*TASK TO COMPLETE:* Print out the complete set of records below, exactly as they read.

(MATERIAL PROVIDED)

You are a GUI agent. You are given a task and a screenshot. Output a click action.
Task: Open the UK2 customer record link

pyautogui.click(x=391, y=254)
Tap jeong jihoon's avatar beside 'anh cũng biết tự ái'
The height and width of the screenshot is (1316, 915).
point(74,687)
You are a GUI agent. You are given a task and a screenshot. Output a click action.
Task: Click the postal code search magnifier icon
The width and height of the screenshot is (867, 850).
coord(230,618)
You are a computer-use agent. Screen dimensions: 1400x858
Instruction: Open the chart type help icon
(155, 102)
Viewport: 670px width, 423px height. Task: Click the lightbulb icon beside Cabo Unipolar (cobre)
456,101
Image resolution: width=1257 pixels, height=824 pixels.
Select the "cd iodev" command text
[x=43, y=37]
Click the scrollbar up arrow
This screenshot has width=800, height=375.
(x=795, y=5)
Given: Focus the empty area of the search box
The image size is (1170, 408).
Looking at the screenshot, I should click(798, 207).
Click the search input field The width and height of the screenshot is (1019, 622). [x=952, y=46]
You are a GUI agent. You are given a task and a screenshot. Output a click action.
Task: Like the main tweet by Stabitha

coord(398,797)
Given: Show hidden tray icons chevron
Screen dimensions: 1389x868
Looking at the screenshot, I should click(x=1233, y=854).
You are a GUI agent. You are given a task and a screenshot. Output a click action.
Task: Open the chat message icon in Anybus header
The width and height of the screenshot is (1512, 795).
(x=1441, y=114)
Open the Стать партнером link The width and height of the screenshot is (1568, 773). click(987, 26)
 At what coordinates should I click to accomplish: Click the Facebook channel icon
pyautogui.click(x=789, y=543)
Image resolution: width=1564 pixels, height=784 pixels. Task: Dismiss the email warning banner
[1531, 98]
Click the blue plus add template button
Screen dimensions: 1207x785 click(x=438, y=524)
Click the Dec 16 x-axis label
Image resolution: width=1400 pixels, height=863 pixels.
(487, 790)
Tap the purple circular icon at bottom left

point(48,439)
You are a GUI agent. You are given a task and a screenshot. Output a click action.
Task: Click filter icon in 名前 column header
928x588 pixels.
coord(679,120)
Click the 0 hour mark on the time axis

(End MATERIAL PROVIDED)

*RESPONSE TO THIS EXERCISE:*
You are a GUI agent. You are given a task and a screenshot. Output a click action.
Task: Open the UK2 customer record link

pyautogui.click(x=391, y=254)
Tap jeong jihoon's avatar beside 'anh cũng biết tự ái'
The height and width of the screenshot is (1316, 915).
point(74,687)
You are a GUI agent. You are given a task and a screenshot. Output a click action.
Task: Click the postal code search magnifier icon
The width and height of the screenshot is (867, 850).
coord(230,618)
You are a computer-use agent. Screen dimensions: 1400x858
Instruction: Open the chart type help icon
(155, 102)
Viewport: 670px width, 423px height. Task: Click the lightbulb icon beside Cabo Unipolar (cobre)
456,101
Image resolution: width=1257 pixels, height=824 pixels.
Select the "cd iodev" command text
[x=43, y=37]
Click the scrollbar up arrow
This screenshot has width=800, height=375.
(x=795, y=5)
Given: Focus the empty area of the search box
The image size is (1170, 408).
Looking at the screenshot, I should click(798, 207).
Click the search input field The width and height of the screenshot is (1019, 622). [x=952, y=46]
You are a GUI agent. You are given a task and a screenshot. Output a click action.
Task: Like the main tweet by Stabitha

coord(398,797)
Given: Show hidden tray icons chevron
Screen dimensions: 1389x868
Looking at the screenshot, I should click(x=1233, y=854).
You are a GUI agent. You are given a task and a screenshot. Output a click action.
Task: Open the chat message icon in Anybus header
The width and height of the screenshot is (1512, 795).
(x=1441, y=114)
Open the Стать партнером link The width and height of the screenshot is (1568, 773). click(987, 26)
 At what coordinates should I click to accomplish: Click the Facebook channel icon
pyautogui.click(x=789, y=543)
Image resolution: width=1564 pixels, height=784 pixels. Task: Dismiss the email warning banner
[1531, 98]
Click the blue plus add template button
Screen dimensions: 1207x785 click(x=438, y=524)
Click the Dec 16 x-axis label
Image resolution: width=1400 pixels, height=863 pixels.
(487, 790)
Tap the purple circular icon at bottom left

point(48,439)
You are a GUI agent. You are given a task and a screenshot. Output a click action.
Task: Click filter icon in 名前 column header
928x588 pixels.
coord(679,120)
Click the 0 hour mark on the time axis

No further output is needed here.